Mais bon, mon fils grandit. Mon fils vieillit. Il évolue. Beau comme un coeur, y a encore moins rien de surprenant qu'on en soit là.

Pis même si en pleine nuit j'avais le goût de crier "FAUX FREE!! J'ÉTAIS PAS PRÊT!" comme lorsque j'avais 8 ans pis que j'me faisais trouver à la cachette avant même que j'aie eu le temps de me cacher, c'est pas de même que ça marche.

Je n'ai trouvé que le moyen de sourire. Mais bien au-delà de l'écrit, de jour en jour, il m'inspire.

Le temps passe sans qu'on s'en aperçoive parfois.

Souvent.

Puis vers midi, elle est apparue. Une belle grande jeune femme qui a enfilé ses Doc.

Ils se sont collés.

On n'a pas pu se saluer car j'étais distrait au téléphone avec un client.

Puis comme le temps qui passe, elle est partie.

J'ai souri à nouveau.

J'ai ri comme on rit lorsque quelque chose est plus grand que nous, que quelque chose nous dépasse.

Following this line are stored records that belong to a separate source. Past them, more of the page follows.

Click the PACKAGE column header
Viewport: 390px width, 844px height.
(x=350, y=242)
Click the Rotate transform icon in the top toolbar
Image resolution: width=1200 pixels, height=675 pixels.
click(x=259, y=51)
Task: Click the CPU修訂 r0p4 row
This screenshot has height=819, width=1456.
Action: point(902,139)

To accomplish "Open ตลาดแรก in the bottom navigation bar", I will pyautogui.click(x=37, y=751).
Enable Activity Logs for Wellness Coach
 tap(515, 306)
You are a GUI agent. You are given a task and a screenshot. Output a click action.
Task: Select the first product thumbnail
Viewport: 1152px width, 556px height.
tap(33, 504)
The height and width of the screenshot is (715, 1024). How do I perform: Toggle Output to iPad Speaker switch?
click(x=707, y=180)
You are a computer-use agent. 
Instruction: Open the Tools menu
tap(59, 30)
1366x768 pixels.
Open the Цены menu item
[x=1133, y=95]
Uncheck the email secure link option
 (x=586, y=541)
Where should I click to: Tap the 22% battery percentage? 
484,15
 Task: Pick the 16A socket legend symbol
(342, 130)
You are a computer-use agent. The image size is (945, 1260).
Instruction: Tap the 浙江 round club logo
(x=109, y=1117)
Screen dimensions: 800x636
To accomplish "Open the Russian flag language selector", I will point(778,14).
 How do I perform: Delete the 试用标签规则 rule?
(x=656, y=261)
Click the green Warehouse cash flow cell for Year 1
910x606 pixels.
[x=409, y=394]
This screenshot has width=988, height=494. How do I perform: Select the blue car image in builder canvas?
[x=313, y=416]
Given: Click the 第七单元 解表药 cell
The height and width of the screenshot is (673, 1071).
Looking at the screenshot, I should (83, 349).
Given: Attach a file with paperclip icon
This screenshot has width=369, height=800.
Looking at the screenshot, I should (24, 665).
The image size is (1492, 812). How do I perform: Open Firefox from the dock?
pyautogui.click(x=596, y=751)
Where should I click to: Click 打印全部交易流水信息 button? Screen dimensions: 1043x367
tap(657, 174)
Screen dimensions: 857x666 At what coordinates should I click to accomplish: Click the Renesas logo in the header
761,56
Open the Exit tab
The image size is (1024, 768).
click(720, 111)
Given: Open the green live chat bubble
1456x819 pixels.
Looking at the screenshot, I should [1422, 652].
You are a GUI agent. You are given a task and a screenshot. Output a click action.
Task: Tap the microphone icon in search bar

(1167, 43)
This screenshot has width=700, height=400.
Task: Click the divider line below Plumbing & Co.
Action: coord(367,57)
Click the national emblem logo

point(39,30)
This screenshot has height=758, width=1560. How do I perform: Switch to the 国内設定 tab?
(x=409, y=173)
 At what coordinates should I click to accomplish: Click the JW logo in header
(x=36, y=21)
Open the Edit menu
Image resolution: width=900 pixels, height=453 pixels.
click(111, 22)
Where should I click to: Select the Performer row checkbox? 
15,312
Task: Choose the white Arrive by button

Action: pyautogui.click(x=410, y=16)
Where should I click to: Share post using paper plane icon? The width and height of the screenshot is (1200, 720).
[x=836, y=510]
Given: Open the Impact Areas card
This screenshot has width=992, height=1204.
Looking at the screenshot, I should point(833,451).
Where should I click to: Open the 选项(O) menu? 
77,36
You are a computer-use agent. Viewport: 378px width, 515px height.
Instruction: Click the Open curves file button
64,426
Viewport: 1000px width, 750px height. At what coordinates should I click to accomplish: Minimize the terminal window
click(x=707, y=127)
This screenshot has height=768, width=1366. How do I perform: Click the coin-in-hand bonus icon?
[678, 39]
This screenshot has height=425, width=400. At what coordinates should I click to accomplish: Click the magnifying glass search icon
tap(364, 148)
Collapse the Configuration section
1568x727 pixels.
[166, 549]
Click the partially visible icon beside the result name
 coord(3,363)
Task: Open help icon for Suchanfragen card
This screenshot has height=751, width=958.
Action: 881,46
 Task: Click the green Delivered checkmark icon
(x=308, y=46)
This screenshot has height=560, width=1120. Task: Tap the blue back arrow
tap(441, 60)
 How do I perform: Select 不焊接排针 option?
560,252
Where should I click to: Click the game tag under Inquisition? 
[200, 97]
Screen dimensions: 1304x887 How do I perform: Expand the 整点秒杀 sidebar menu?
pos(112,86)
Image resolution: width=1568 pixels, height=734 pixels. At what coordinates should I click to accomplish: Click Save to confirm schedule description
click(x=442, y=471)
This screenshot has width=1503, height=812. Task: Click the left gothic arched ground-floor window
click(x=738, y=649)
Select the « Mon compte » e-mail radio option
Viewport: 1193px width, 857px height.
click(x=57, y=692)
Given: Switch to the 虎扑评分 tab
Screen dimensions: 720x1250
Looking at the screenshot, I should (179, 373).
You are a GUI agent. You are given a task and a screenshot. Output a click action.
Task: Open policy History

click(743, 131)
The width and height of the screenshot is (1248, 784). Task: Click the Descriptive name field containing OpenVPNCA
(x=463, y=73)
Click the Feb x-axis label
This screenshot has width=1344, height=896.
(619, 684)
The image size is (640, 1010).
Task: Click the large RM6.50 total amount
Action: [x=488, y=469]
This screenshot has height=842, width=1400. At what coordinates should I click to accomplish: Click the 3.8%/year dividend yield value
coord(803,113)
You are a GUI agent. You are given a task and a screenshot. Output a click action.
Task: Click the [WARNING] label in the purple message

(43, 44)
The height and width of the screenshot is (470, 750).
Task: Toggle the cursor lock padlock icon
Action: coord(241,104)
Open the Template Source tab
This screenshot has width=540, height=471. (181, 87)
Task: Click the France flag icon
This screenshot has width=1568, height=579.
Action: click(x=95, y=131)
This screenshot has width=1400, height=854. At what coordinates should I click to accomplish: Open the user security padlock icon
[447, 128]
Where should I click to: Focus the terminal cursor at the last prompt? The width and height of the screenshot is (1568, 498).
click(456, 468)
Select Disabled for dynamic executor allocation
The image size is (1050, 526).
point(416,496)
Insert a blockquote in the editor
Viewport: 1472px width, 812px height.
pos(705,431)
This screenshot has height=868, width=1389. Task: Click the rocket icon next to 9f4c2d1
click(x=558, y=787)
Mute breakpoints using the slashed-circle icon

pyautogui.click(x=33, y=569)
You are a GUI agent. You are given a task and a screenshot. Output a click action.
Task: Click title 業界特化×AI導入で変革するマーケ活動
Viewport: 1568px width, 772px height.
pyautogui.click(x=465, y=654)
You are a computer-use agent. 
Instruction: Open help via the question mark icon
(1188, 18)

J'avais moi-même 19 ans à nouveau.

Mon gars a refermé la porte derrière elle.

J'avais raccroché.

Puis il s'est retourné vers moi avec un sourire grand comme on peut s'imaginer facilement un grand sourire.

"Elle s'appelle Émilie. On se fréquente depuis trois semaines!"

Son visage est rapidement venu calmer mes pensées de papa coq qui voit son poulet encore comme un poussin.

Comment ça aurait pu être autrement en le regardant.

Y a des moments qui arrivent qui nous le font ressentir davantage qu'on vieillit.

Mais peu importe ce que ce sera ensuite, j'ai vu mon p'tit garçon bien heureux et fier devant moi.

Voyez. Le papa coq le fait encore.

"Mon ti-gars..."

Mais malgré tout, à bien y penser, j'aime bien croire qu'ils restent pour toujours nos p'tits bébés. Des p'tits bébés qui deviennent de jour en jour plus adulte devant nos yeux, à la seule pensée de les voir évoluer.

Même si ça implique de vieillir en les contemplant grandir.